### EXERCISE AIM
Print the first line of the data below and every one after it, through the line containing "Given: Select the Paint format roller icon", exactly as written.

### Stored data
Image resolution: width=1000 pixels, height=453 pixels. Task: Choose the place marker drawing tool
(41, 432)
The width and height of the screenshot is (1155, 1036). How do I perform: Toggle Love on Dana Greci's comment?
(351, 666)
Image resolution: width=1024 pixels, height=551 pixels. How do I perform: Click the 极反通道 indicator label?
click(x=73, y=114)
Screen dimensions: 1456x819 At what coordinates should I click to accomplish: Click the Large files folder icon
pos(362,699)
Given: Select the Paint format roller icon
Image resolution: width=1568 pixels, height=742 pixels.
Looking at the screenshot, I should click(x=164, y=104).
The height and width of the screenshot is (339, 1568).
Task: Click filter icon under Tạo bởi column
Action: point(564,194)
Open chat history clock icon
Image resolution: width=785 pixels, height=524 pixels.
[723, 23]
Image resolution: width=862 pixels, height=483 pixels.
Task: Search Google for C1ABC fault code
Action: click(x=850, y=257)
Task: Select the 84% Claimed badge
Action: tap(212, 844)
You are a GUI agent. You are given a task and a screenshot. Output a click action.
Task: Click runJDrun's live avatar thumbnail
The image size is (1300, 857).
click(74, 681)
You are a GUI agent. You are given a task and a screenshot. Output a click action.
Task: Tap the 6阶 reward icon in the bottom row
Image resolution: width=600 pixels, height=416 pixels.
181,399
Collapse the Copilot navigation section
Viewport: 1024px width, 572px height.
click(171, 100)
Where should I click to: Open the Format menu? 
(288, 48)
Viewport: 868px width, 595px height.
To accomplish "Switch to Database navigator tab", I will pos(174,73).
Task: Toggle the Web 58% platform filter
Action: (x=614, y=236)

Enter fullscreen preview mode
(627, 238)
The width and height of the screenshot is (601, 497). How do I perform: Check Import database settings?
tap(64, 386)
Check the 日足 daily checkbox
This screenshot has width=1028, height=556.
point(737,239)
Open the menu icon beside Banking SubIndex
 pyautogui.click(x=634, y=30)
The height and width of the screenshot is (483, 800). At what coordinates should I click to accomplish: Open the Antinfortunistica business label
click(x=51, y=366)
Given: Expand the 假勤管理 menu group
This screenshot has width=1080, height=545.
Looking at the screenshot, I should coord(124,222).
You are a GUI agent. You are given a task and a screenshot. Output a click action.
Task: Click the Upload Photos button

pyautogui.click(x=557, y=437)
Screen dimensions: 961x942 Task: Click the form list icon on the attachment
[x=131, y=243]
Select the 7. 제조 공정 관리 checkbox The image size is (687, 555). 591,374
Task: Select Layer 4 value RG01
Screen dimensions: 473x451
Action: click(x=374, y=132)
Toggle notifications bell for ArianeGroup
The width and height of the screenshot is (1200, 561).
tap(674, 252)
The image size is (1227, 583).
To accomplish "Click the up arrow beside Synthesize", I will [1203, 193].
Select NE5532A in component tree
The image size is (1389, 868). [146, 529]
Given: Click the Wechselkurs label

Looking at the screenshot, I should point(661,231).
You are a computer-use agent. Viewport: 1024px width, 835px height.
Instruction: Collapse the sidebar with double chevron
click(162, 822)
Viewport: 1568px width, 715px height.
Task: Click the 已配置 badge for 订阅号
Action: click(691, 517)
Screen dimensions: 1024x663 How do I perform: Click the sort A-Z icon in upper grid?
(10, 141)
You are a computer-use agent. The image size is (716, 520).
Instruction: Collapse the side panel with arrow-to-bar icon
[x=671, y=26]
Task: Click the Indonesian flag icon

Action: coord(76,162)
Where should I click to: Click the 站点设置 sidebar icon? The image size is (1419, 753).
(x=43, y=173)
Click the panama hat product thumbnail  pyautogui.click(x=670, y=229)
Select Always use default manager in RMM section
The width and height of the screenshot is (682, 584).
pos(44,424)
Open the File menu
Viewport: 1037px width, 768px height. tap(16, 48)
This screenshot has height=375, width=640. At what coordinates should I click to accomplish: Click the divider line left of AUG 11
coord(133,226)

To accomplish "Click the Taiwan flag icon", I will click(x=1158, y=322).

### SOLVED EXERCISE
Image resolution: width=1000 pixels, height=453 pixels. Task: Choose the place marker drawing tool
(41, 432)
The width and height of the screenshot is (1155, 1036). How do I perform: Toggle Love on Dana Greci's comment?
(351, 666)
Image resolution: width=1024 pixels, height=551 pixels. How do I perform: Click the 极反通道 indicator label?
click(x=73, y=114)
Screen dimensions: 1456x819 At what coordinates should I click to accomplish: Click the Large files folder icon
pos(362,699)
Given: Select the Paint format roller icon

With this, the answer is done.